RECORDS PROVIDED START

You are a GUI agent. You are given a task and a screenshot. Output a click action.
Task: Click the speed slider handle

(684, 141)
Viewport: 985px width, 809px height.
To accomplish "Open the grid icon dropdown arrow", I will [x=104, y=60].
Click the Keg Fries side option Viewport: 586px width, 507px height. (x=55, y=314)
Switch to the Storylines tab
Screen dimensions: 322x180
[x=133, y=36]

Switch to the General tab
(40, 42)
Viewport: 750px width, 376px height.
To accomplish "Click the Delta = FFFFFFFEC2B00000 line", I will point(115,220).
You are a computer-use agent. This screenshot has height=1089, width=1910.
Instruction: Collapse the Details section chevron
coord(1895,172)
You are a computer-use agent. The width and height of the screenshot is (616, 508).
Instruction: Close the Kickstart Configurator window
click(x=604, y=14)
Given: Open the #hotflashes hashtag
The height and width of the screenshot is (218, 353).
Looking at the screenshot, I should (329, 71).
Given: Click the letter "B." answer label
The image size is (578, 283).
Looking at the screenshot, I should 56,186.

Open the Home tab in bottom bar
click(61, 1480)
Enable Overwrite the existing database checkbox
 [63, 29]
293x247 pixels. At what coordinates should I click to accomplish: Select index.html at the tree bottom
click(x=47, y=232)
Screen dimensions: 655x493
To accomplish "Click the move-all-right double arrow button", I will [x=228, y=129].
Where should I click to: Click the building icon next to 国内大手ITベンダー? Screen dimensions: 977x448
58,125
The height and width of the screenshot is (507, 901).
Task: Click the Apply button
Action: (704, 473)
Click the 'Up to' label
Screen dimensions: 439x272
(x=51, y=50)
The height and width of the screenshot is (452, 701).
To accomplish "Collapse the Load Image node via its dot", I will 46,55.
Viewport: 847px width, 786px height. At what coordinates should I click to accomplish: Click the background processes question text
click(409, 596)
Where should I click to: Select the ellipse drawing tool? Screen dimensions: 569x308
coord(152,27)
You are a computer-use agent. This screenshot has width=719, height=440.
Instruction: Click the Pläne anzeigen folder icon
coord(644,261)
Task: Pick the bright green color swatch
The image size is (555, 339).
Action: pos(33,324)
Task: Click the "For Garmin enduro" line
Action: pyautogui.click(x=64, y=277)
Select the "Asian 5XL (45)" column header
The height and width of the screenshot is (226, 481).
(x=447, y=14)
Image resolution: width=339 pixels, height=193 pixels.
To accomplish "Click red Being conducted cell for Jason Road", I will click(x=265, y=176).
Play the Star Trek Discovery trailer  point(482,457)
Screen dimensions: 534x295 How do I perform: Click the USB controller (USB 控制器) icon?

RECORDS PROVIDED END

PROBLEM REQUIREMENTS → Copy exactly the lines of the listing above, beginning at the line with "The image size is (555, 339)." and ending at its final line; write out nothing else.

TASK OUTPUT →
The image size is (555, 339).
Action: pos(33,324)
Task: Click the "For Garmin enduro" line
Action: pyautogui.click(x=64, y=277)
Select the "Asian 5XL (45)" column header
The height and width of the screenshot is (226, 481).
(x=447, y=14)
Image resolution: width=339 pixels, height=193 pixels.
To accomplish "Click red Being conducted cell for Jason Road", I will click(x=265, y=176).
Play the Star Trek Discovery trailer  point(482,457)
Screen dimensions: 534x295 How do I perform: Click the USB controller (USB 控制器) icon?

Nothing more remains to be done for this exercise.